Zet de rijen hieronder om in een JSON-lijst van strings, één string per rij, vanaf de rij met "Tabellen gebruiken (65, 109)" tot en met de rij met "Toegankelijkheid (163, 62)". Sla lege rijen over.
————
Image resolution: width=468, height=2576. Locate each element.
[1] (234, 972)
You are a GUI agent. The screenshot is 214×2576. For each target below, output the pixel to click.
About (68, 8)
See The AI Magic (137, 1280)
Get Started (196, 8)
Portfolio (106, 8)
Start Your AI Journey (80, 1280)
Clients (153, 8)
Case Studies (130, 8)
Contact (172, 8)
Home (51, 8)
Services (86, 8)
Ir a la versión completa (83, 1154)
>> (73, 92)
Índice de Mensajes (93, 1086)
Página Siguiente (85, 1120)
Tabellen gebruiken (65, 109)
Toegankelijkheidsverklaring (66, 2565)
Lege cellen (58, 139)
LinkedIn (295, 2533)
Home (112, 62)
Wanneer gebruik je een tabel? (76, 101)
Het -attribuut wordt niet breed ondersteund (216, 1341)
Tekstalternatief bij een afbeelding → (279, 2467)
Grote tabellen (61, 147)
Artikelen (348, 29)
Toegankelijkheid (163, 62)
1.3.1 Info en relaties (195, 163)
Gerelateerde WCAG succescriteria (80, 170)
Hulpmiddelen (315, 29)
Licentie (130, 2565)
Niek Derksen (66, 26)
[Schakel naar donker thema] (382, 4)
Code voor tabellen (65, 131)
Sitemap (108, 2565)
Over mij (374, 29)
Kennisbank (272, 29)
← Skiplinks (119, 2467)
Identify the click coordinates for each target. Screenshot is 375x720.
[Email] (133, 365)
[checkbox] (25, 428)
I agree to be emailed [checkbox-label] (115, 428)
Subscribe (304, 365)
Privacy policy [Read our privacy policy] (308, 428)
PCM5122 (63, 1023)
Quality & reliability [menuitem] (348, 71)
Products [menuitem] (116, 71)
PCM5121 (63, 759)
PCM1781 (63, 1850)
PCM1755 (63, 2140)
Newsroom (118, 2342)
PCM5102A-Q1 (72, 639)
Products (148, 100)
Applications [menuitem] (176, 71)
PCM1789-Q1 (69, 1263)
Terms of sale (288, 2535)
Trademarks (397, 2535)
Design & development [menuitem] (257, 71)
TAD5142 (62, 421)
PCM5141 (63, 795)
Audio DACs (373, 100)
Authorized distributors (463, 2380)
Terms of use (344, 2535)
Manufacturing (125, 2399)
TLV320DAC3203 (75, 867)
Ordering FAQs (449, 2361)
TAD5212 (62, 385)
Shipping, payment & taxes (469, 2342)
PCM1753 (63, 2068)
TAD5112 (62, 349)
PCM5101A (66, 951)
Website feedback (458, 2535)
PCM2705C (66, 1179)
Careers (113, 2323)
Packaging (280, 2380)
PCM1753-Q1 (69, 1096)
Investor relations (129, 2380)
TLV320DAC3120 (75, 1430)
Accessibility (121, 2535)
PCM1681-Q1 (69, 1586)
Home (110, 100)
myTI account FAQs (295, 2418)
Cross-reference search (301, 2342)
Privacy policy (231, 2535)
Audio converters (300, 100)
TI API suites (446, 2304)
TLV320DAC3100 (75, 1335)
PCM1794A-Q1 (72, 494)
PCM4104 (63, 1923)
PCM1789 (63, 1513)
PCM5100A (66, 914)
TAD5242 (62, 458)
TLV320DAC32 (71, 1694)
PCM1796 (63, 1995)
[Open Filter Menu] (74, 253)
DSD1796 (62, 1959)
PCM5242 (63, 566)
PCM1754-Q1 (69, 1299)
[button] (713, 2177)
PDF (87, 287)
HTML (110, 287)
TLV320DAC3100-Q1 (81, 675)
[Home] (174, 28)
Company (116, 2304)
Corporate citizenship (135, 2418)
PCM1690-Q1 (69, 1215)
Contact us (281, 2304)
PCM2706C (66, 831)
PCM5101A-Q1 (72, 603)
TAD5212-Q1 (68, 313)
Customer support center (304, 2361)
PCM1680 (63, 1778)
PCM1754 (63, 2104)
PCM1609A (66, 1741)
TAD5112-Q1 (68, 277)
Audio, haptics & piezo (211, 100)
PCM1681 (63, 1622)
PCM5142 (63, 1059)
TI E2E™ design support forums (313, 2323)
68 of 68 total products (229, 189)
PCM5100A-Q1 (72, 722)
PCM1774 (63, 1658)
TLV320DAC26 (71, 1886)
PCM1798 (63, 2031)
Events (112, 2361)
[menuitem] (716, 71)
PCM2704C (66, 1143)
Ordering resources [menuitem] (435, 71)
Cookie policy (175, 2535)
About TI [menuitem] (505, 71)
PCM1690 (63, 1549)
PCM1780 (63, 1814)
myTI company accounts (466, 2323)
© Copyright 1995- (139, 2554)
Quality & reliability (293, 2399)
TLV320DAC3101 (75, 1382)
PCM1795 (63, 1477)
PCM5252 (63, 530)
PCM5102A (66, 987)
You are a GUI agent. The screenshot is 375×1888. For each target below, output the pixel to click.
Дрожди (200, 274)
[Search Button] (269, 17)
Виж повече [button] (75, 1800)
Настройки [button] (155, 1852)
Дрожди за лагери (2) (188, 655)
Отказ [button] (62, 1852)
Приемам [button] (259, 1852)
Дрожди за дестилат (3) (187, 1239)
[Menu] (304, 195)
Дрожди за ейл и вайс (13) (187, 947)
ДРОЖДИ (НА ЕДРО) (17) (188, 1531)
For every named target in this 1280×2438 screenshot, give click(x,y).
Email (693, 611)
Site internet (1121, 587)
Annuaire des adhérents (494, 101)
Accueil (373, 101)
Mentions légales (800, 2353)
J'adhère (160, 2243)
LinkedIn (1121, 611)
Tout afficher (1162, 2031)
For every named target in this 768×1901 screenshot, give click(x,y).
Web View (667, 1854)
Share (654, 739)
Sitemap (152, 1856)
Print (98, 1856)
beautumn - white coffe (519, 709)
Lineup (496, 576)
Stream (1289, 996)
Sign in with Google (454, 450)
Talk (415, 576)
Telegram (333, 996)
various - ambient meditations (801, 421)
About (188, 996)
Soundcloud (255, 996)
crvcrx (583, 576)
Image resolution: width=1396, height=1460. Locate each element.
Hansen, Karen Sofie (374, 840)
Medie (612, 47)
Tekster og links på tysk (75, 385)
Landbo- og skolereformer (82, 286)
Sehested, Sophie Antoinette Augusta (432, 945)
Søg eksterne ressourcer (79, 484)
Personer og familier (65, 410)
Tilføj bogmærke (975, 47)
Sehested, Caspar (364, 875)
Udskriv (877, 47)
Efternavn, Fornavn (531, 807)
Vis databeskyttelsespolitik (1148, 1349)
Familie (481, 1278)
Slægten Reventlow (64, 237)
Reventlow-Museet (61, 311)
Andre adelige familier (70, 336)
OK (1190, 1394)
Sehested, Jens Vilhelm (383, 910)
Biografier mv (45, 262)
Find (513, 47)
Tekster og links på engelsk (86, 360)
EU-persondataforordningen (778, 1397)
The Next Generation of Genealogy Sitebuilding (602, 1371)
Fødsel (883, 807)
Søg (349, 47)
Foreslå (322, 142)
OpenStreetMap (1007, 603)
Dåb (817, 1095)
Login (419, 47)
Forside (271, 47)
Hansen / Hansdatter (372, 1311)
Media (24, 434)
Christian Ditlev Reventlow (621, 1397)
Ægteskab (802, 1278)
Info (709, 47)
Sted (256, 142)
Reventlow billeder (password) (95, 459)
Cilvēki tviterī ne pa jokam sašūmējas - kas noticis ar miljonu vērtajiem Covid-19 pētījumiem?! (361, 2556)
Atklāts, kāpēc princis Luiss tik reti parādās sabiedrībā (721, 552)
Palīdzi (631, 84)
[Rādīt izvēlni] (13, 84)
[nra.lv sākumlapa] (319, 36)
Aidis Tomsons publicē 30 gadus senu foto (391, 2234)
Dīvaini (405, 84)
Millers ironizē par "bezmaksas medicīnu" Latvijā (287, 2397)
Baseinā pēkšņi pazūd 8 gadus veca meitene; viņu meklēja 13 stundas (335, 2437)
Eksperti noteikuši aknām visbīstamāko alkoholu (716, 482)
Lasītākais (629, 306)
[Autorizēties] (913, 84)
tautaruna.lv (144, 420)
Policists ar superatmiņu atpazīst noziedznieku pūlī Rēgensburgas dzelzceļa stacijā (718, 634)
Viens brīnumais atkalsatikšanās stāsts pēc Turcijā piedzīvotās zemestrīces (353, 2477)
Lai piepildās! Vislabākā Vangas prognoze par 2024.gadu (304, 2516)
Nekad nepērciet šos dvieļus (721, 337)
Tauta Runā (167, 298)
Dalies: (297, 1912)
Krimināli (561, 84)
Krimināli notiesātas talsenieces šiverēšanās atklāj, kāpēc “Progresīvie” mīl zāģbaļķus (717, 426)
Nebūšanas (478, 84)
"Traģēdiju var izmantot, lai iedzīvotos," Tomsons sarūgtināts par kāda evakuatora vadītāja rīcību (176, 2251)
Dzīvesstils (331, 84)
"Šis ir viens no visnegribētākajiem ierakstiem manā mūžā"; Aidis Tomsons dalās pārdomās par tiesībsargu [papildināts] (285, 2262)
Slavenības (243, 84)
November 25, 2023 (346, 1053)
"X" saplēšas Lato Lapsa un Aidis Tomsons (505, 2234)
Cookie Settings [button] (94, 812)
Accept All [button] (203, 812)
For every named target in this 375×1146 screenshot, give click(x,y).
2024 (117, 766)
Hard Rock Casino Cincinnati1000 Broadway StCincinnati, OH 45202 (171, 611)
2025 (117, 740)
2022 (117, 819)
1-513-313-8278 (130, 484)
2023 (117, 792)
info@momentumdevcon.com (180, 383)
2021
————
# [Verwachte uitvoer]
[
  "Tabellen gebruiken (65, 109)",
  "Toegankelijkheidsverklaring (66, 2565)",
  "Lege cellen (58, 139)",
  "LinkedIn (295, 2533)",
  "Home (112, 62)",
  "Wanneer gebruik je een tabel? (76, 101)",
  "Het -attribuut wordt niet breed ondersteund (216, 1341)",
  "Tekstalternatief bij een afbeelding → (279, 2467)",
  "Grote tabellen (61, 147)",
  "Artikelen (348, 29)",
  "Toegankelijkheid (163, 62)"
]